Yet that was the state of play, and within that environment it was decided that the rights holders would establish their own production network, instead of merely outsourcing the job.

TVN would be built from scratch, create its own content, and on-sell the rights to the biggest local carrier, Sky Racing. The network would report to a board comprising the three main metropolitan clubs and country racing, plus Racing NSW.

Graham Duff, chairman of Racing Victoria at the time, said the result was "momentous", promising a brave new world.

"We think it is about time the Australian racing industry really got together and protected our very substantial investment in this country," he said, "in what is an amazing entertainment product."

The future looked bright. After protracted negotiations, an eight-year deal was signed between TVN and Tabcorp, believed to be worth $40 million a year. In racing parlance, they were off and running, but it didn't take long for the going to get heavy.

"TVN was poor quality, bordering on amateurish," said one former racing executive, disparaging the experiment. "It used to be compared with Channel 31, and they didn't have enough product of their own to make it work.

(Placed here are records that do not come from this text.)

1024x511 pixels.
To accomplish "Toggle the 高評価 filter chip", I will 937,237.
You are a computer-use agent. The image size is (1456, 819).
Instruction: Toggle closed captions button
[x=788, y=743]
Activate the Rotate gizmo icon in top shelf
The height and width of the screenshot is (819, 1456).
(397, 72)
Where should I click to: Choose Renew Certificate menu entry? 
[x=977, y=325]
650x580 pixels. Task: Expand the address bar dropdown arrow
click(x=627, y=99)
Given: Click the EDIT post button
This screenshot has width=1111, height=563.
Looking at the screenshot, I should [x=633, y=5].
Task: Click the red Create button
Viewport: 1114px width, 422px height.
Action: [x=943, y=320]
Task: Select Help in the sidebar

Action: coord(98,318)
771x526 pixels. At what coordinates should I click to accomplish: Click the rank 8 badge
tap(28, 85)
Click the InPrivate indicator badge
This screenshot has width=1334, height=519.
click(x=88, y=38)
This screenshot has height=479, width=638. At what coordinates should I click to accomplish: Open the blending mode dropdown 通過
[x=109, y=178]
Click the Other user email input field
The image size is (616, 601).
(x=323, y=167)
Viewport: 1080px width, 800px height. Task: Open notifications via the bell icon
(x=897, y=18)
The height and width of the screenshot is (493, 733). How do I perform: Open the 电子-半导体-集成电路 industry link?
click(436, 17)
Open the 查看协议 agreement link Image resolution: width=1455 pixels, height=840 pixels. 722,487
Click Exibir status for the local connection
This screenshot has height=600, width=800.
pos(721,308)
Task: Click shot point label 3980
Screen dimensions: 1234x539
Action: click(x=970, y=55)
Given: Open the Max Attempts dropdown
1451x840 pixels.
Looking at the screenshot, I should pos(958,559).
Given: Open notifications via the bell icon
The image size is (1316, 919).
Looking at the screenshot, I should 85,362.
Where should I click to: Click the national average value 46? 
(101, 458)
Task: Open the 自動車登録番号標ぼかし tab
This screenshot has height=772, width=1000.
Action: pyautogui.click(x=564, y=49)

They torched a fortune."

In 2007 the network reportedly paid $12 million for the racing publications Winning Post and Best Bets – a twin acquisition hailed by some for the creation of "synergies", but admonished by others as an "unmitigated disaster". (Within a few years the print products were together valued at perhaps $3 million, and on paper they are worth considerably less today.)

Reports emerged of TVN spending indulgent amounts on and off air – of excessive and unnecessary infrastructure, but also exorbitant wages and consultancy fees. One "adviser" received $10,000 a month over six years for little more than calling in once a month to chat to staff.

"They spared no expense," said a former employee. "You would be shocked if you saw some of these contracts. People earning double and in some cases treble what they're capable of. They spent like it was the most successful channel in the world, but at the end of the day they barely made inroads into the racing psyche."

Fairfax Media revealed this month that while TVN had distributed $140 million to its shareholders over the past decade, Tabcorp had paid TVN more than $350 million in rights fees during that time. Where did the other $200 million go?

One metropolitan club board member told Fairfax Media it was "offensive" what TVN "spent and splurged".

The board recently announced that "contrary to recent media reports, TVN's financial performance was at all times audited and transparent, and was not a factor in the decision to close TVN". (Requests to view any audit have been declined.)

The old rights deal with Tabcorp ended in December 2012, a time when TVN was mired in more than $20 million of debt. The two parties began new negotiations, and rolled over short-term agreements so that vision could be broadcast into venues.

Staggeringly, those negotiations continued for two years, as various TVN bosses departed. Peter Sweeney stepped down as chief executive in 2013. Chairman John Hartigan also left, observing on the way out that a dysfunctional board and restrictive shareholder agreement had rendered the position unworkable.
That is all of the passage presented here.